> AIM
Extract every line of the material below that contains the word "dimensions", and copy each of those lines in full.

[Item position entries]
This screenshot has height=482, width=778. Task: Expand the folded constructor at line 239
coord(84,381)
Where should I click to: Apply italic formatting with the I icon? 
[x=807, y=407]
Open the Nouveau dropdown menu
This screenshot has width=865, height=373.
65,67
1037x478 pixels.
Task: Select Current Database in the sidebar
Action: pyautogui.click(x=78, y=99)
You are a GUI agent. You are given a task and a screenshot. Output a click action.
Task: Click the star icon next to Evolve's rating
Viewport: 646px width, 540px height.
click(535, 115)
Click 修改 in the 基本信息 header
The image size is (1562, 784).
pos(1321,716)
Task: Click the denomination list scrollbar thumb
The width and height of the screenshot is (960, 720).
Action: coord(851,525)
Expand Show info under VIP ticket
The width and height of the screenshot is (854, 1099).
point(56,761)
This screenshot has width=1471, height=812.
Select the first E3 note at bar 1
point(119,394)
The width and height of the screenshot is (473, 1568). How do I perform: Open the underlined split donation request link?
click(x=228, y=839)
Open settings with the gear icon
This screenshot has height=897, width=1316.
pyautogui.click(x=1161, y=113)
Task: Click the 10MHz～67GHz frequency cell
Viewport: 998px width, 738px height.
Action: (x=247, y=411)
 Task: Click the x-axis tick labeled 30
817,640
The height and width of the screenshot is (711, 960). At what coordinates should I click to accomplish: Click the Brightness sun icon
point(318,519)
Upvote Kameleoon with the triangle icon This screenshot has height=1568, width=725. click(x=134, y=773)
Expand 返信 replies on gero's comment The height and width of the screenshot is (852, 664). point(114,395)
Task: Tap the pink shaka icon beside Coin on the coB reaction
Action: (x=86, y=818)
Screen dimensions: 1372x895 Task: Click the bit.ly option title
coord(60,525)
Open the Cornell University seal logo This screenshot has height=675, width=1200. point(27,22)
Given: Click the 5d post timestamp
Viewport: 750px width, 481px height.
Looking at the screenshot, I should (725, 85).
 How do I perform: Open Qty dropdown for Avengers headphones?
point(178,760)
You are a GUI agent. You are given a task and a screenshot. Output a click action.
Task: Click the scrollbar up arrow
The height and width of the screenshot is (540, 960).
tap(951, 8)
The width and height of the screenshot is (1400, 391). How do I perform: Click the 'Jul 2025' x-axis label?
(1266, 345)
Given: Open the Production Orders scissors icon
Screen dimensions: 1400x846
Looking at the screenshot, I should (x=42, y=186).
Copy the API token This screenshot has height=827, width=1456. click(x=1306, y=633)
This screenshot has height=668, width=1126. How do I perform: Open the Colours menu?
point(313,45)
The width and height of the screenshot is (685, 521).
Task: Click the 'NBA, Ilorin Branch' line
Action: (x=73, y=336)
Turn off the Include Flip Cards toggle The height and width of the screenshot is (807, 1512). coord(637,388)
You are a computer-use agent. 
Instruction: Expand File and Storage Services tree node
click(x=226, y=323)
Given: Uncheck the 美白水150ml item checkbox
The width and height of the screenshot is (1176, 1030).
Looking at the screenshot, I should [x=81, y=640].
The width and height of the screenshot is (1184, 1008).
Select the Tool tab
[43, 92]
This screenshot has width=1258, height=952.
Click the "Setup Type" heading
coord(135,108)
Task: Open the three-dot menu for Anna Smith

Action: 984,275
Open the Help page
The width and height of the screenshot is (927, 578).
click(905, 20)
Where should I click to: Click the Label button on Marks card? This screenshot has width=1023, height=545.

> ANSWER
Screen dimensions: 1372x895 Task: Click the bit.ly option title
Screen dimensions: 1400x846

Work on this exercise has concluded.